And that's a large difference between the US and all those other countries that seem to have higher scores than us. They don't test all their kids. For better or worse, we do.
 
2009-06-22 07:55:24 PM
If these are the kinds of results teachings are producing, I think their salaries are too high.
 
2009-06-22 07:55:35 PM
PJ_the_Barbarian: NyNy21: The problem is the parents/students not the school system. I attended public school in central Harlem, and over 90% of the students graduated on time. If the student/parents don't give a rats ass if they graduate there is nothing you can do to force them to care...

That's true and probably the most important factor.

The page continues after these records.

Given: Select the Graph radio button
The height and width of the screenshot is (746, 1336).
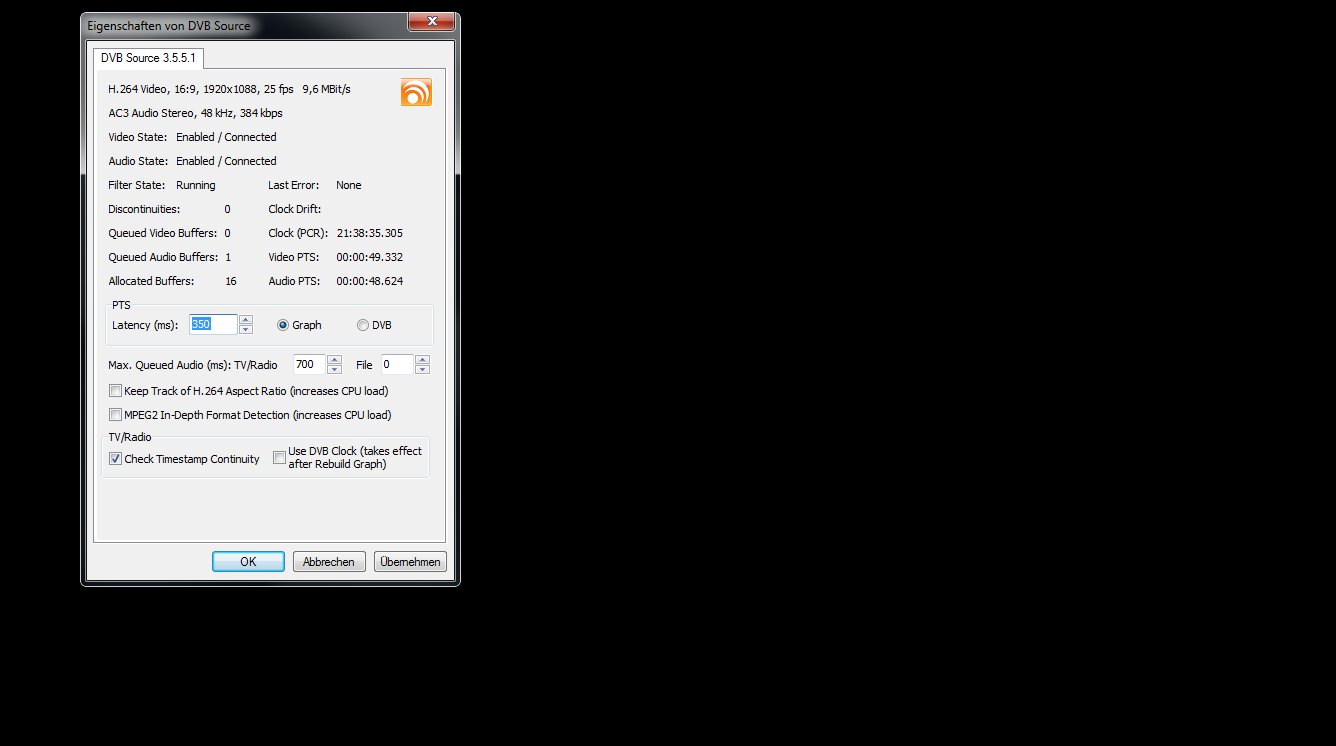Looking at the screenshot, I should click(x=283, y=325).
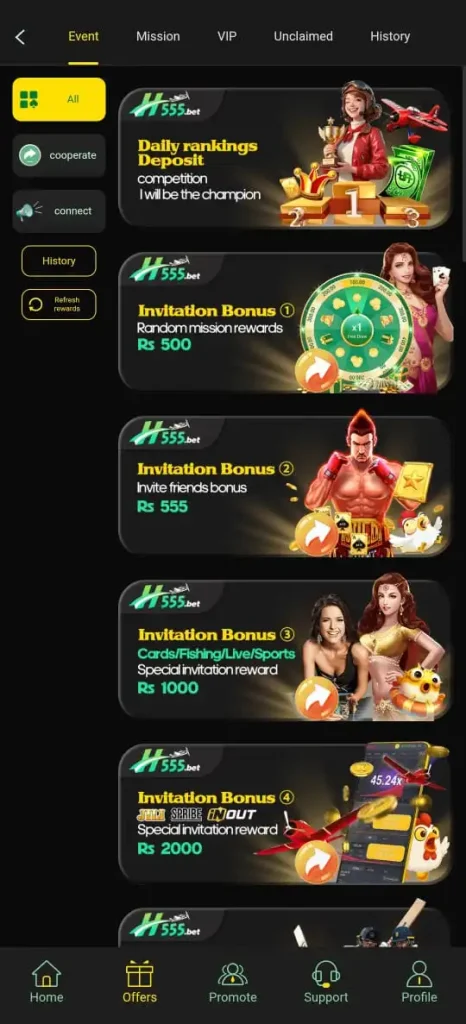This screenshot has width=466, height=1024.
Task: Select the cooperate category filter
Action: (59, 155)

But with how frequently you hear about how poorly qualified some of the newer teachers are, I'm forced to conclude that there are plenty of problems there too.


While there may be some bad teachers, the fact that after 3 years in the system, something like 90% of new teachers have moved on to other professions is a bigger problem.

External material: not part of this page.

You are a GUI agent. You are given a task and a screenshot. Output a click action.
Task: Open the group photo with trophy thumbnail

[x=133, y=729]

/In before blame the unions hurr durr
//Much smaller class sizes and less fedral interference would do wonders for America's educational system
///Take all the money spent on standardized tests per school and hire 3 new teachers (or more) per school
 
2009-06-22 07:56:00 PM
Beats Los Angeles the drop out rate here is just over 50%.

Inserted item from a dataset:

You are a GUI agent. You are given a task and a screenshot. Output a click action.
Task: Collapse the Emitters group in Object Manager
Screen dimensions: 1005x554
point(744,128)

/What these kids need is parental involvement like my dad's. Who once said to me "If you ever even think about dropping out of school I'll kill you in your sleep".
 
2009-06-22 07:56:11 PM
So when can we openly acknowledge that the government-run schools in this country are a miserable failure? When can we finally euthanize the elephant in the room and stop force-feeding useless information to people who don't want to learn?
 
2009-06-22 07:56:24 PM
The_Sponge: Good....maybe this will stop New Yorkers from acting like they live in the best city in the farking universe.

This will not stop. At least, until someone finds a better city.
 
2009-06-22 07:58:09 PM
Abacot: It is the only profession that you can continually fail and still get a raise every year let alone keep your job.

Well, aside from every other farking union member on the planet, yeah.... NEA=UAW
 
2009-06-22 07:58:25 PM
beoswulf: Doesn't matter how many advanced degrees these teachers have, the parents consider any educator that is white to be poorly qualified. Only someone with the unique wisdom offered by the latino or hispanic experience is appropriate for educating their precious snowflakes.

BULLshiat
 
2009-06-22 08:00:14 PM
NyNy21: The problem is the parents/students not the school system. I attended public school in central Harlem, and over 90% of the students graduated on time. If the student/parents don't give a rats ass if they graduate there is nothing you can do to force them to care...

So the teachers aren't scared enough. Got it.
 
2009-06-22 08:00:39 PM
Kona_Bean: How hard is it?

It can't be that hard. For FSM's sake, I graduated from high school and I was barely aware that I was in my required gubmint and physics classes. (I wonder if our salutatorian would have been valedictorian if he hadn't been absent when physics partners were picked. (I had to use spell check for both of those.))

Heh. Had a flashback to a moment when I realized physics was required for graduation. "Um. Do I have any chance of passing this class?" "You're getting a C. Now go away." Despite the fact that my buddy and I rarely turned in our lab paperwork, we did the experiments so we wouldn't screw Salutatorian, too. Our data and methods were always spot-on. My buddy and I just didn't follow with much (any?) of the required paperwork. Which would have taken all of an hour per experiment.

And another flashback to the time Salutatorian got a laser in the eye. "I'm ready to turn on the laser. Do not walk in front of the Laser! Is everyone clear? DO NOT WALK IN FRONT OF THE LASER!" "Okay!" Coast is clear. "Oh, I need to grab my noteboDAMNIT!" I don't think it did any permanent damage.
 
Biv
2009-06-22 08:01:06 PM
ilikeracecars: Abacot: This is a product of worthless teachers. It is the only profession that you can continually fail and still get a raise every year let alone keep your job. The teaching profession is for lazy, pathetic, losers. This needs to change.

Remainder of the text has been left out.